Judged by the prevailing trends and outcome of the political realities of the Egyptian parliamentary elections, it is possibly true that the political mode is favorable of Muslim visions and power relations rather than liberal competitions, let alone the shrinking voting abilities of the middle-class Wafd and the left-wing Tajamu.
This situation will influence the pragmatic adoptions of the Egyptian ruling party, which recently collaborated to some extent with Egyptian liberals in the government-controlled media to wage concerted criticisms of the Brothers in the course of the elections. There were reported arrests and other forms of harassment of the Brothers in the elections campaigns. There were reports on exchanged violence between the competing parties in the election centers as well. But the Egyptian ruling party has not yet taken genuine steps to oversee the Brothers’ financial fortunes or economic activities in accordance with the law, especially those flourishing in close collaboration with the financial firms of the Khartoum Islamic groups since 1989 to the present time!
The hesitancy of the Egyptian rulers to implement a large-scale democratic change in the political life of the country, which alone would bring about a weighty equilibrium between all competing forces, will negatively affect the reflective impact of democracy in Sudan, the twin part of the Nile Valley. Similarly, the Sudanese Brothers’ government that alienated with intensive authoritative actions the liberal opposition of the country would weaken in the long run the democratic transition of the Nile Valley.

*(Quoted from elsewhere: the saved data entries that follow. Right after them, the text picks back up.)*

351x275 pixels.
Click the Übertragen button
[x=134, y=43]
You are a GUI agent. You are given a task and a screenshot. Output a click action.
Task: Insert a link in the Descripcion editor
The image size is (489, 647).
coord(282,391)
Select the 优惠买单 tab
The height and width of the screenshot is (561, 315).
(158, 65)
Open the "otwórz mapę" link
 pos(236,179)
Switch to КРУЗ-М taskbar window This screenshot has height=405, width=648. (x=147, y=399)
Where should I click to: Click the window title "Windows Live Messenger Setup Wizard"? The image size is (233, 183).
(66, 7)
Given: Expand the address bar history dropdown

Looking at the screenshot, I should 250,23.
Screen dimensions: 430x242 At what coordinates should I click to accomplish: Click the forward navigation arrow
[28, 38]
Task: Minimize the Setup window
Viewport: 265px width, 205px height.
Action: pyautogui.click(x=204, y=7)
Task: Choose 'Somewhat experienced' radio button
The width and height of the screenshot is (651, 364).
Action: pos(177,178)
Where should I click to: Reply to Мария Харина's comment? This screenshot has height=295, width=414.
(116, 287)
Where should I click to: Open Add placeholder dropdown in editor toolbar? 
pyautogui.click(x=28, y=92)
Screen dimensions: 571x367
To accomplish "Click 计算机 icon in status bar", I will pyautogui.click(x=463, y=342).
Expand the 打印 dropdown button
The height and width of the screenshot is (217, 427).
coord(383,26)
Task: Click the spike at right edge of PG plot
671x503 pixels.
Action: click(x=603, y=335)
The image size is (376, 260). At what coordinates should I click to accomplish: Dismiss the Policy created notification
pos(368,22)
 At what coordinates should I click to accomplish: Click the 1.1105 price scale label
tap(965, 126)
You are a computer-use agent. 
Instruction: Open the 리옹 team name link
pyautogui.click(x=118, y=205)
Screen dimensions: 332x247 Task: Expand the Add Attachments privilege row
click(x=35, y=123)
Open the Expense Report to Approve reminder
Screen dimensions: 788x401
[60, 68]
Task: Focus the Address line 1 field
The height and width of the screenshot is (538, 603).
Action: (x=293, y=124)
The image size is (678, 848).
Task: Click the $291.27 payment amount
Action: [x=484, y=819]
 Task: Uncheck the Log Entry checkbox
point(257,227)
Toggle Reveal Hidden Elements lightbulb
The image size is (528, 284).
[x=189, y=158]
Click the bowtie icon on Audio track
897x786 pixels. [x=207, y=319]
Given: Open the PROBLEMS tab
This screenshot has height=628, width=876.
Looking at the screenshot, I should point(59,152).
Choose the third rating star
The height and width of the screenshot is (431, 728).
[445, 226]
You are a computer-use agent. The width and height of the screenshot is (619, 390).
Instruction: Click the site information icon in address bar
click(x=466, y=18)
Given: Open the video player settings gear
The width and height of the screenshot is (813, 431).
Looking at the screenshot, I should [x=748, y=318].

For all reasons and purposes, new projects of a conservative anti-democratic caliphate(s) would roam the region under a possible alliance of ruling Brothers, opposition Brothers, and authoritative governments (see earlier analyses in the Sudan Tribune by this writer on the possibilities of the Brothers’ alliances despite apparent schisms).
The South Sudan, a promising regional government to spearhead democratic governance in the country by a just representation of all ethnic groups (such as the Nuer, among others) to assure the permanent and just peace of the whole Nation, is virtually handicapped with the restrictive nature of the Brothers’ authoritative rule, the exclusion of the Sudanese liberal and left-wing democratic opposition, and the unabated civil strife of the Eastern and Western Sudan.
The most recent mutual visits by senior officials of the US Government and the Government of South Sudan revealed that many financial, administrative, and political gaps should be redressed by consistent, stable, and effective participation of all opposition groups in the governance of the North and South Sudan. The Naivasha-based NIF/SPLM bilateral government has been inadequately handling the complexities of the country.
What the Egyptian liberal/left-wing groups would do to liberate themselves from the Brothers’ grip of Egypt’s liberal opposition remains to be seen. The Sudanese liberal opposition, however, has re-started a fresh rallying for a national constitutional conference “on Darfur.” Now that the Brothers’ ruling party in Khartoum might be willing to participate in the opposition’s conference, observers believe it would be a de facto conference to decide on the ruling agenda of the Region of Darfur, the other Regions, and the Khartoum Center alike!
*Member of Sudanese Writers’ Union (in exile) and the president of Sudan Human Rights Organization Cairo-Branch.